## Selected text:
--------
Last autumn, Argyll and Bute Council announced that 26 of its 80 primary schools were to close in one fell swoop. Suddenly, a huge test of new legislation designed to protect rural education was looming. Were Scotland’s smallest schools, when it came to the credit crunch, worth saving?

There have already been dramatic consequences: the ruling administration fell apart as SNP councillors walked out in protest; Education Secretary Michael Russell was reported to the Scottish Parliament’s standards commissioner, later cleared, for political “meddling” in an area where he was a parliamentary candidate but not an MSP (the fact that his wife was transferred from her headteacher post at a closure-threatened school to a safer one also attracted comment); and the proposals led to an uprising of irate parents. After little more than two months, they were ditched.

A new list was drawn up, reducing the number of closure-threatened schools to 12, at least until next year. The next landmark date is April 19, when councillors will agree on proposals to be put to the public.

John Stodter, general secretary of the Association of Directors of Education in Scotland, says last year’s Schools (Consultation) Act is already making it harder to argue for closures, whatever precedent is set in Argyll and Bute.

“You have to make an extremely strong argument about the quality of education, which is not necessarily the starting point for councils at a time of significant reductions in funding,” he says.

His concern is that the definition of a rural school is unclear, so the basis on which closures can be contested is open to interpretation, making it hard to anticipate whether a proposal will be called in by ministers.

At a time of extreme budget pressures, Mr Stodter knows councils can ill afford to go down blind alleys. Closing a single school is a process involving a huge amount of work for council staff and can take more than a year. “It sucks out so much energy,” he says.

The first high-profile test of the new legislation came last July, when the Government ruled that East Ayrshire had consulted properly over 52- pupil Crossroads Primary and could proceed with closure.
--------
## Problem requirements:
Could you write out the passage of the article on Argyll and Bute school closures from "Last autumn, Argyll" to "crunch, worth saving?", word for word?

## Information supplied:
--------
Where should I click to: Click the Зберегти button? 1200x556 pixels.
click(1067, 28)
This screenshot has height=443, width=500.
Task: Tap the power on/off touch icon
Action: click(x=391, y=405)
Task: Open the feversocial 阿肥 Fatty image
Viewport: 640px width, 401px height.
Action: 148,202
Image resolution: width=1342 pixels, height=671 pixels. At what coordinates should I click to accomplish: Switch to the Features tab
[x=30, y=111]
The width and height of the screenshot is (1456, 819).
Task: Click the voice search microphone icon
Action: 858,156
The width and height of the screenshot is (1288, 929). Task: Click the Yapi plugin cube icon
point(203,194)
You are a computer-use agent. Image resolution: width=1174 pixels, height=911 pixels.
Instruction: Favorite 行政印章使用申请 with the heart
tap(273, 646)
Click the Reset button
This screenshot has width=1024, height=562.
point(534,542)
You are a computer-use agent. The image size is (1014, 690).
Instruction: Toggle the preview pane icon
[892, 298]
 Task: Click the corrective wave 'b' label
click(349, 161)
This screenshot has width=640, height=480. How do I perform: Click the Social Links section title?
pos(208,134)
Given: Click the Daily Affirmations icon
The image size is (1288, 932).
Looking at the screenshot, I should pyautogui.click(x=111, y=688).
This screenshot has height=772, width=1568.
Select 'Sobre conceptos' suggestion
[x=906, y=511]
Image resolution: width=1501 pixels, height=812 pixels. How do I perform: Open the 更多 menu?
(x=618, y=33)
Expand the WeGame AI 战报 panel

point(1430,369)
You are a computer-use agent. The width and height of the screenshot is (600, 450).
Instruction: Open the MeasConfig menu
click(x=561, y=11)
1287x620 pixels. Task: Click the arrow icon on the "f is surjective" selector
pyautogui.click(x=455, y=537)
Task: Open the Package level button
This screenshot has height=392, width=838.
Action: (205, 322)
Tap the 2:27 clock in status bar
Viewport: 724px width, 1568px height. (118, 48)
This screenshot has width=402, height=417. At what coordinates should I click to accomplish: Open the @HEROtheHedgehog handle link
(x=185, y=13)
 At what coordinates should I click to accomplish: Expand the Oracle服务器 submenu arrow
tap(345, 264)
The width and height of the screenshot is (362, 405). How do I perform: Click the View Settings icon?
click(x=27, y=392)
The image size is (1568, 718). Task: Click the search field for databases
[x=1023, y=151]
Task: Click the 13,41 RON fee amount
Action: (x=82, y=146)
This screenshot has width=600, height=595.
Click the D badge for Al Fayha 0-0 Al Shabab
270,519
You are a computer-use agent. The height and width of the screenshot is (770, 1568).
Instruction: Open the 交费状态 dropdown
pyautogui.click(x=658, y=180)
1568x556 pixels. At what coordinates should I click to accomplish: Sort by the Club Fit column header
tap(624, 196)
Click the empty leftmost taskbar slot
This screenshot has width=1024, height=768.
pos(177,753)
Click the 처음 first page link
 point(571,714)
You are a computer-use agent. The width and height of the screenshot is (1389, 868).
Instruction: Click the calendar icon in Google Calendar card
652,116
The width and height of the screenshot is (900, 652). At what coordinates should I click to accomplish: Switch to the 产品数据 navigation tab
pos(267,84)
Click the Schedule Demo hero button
--------
## Exercise output:
Last autumn, Argyll and Bute Council announced that 26 of its 80 primary schools were to close in one fell swoop. Suddenly, a huge test of new legislation designed to protect rural education was looming. Were Scotland’s smallest schools, when it came to the credit crunch, worth saving?